======== Estratto del documento
Tra i prodotti made in Italy più esportati oltreconfine e apprezzati all’estero, i friabili bastoncini hanno alle spalle un’origine curiosa legata alla dinastia sabauda e risalente a oltre trecento anni fa. Secondo la tradizione, il piccolo Vittorio Amedeo II di Savoia, futuro re di Sardegna, era un bambino dalla salute particolarmente cagionevole, tanto da non riuscire neppure a digerire la mollica del pane. Così nel 1679 il suo medico personale, Teobaldo Pecchio, incaricò Antonio Brunero, un fornaio di Lanzo Torinese, di “inventare” un pane alternativo adatto al suo stomaco delicato ed egli ne realizzò uno dalla forma allungata e sottile, completamente privo dell’indigesta mollica.

Al di là del racconto leggendario, i grissini furono in realtà un’evoluzione dalla ghersa o grissia, una pagnotta a base di farina di segale, orzo e frumento presente sulle tavole piemontesi sin dal Trecento: negli anni questo filone stretto e allungato, che nel XIV secolo costava un soldo, a causa dell’aumentare del costo della vita divenne sempre più leggero, fino a trasformarsi nel gherssin, che pur pesando meno mantenne il costo invariato.

La “piccola grissia” nacque, quindi, come un pane vero e proprio e soltanto più tardi assunse la connotazione odierna, di “sfizio” o “spezza fame”. Fu un altro membro di Casa Savoia – e non certo il popolo, che neppure durante il pranzo e la cena aveva cibo a sufficienza – il primo a sgranocchiare i grissini per puro piacere: Carlo Felice, re di Sardegna dal 1821 al 1831, li mangiava infatti per passatempo, mentre si godeva gli spettacoli al Teatro Regio. Ne erano ghiotti Luigi XIV, che fece arrivare due panettieri torinesi direttamente nella Reggia di Versailles grissiniper avere sempre grissini caldi da offrire agli ospiti durante le sue sontuose cene – ma il risultato non fu abbastanza soddisfacente – e Napoleone, che li riteneva un toccasana per la propria ulcera.

 

Lo “stirato” e il “rubatà”
================
======== Dati estratti
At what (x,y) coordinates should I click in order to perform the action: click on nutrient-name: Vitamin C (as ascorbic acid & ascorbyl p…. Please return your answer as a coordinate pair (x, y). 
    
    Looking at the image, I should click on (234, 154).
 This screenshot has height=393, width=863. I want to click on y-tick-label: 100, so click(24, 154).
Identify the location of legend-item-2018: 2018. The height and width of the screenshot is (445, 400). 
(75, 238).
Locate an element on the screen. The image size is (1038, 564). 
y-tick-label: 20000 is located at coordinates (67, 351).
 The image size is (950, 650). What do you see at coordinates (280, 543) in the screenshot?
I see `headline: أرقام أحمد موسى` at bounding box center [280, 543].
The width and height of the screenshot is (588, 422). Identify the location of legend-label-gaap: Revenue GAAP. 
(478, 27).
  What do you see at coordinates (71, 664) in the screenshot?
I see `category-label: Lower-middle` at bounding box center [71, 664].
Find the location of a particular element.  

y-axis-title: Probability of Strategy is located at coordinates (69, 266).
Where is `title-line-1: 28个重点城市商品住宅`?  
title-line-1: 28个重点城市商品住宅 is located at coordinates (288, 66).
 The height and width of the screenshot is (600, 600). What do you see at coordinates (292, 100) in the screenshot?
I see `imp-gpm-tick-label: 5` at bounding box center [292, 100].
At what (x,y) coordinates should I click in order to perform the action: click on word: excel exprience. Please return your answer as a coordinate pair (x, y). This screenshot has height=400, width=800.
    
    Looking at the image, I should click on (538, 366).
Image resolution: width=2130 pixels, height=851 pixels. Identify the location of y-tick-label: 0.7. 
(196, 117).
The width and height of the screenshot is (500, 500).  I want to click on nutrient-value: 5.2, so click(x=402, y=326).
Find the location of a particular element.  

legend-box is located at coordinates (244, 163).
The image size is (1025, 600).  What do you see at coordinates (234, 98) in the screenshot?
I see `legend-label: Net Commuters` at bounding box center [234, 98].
================
_Consegna_.
Copia dal testo sull'origine dei grissini il passo compreso tra "Al di là del" e "il costo invariato.", estremi inclusi.

_Soluzione_.
Al di là del racconto leggendario, i grissini furono in realtà un’evoluzione dalla ghersa o grissia, una pagnotta a base di farina di segale, orzo e frumento presente sulle tavole piemontesi sin dal Trecento: negli anni questo filone stretto e allungato, che nel XIV secolo costava un soldo, a causa dell’aumentare del costo della vita divenne sempre più leggero, fino a trasformarsi nel gherssin, che pur pesando meno mantenne il costo invariato.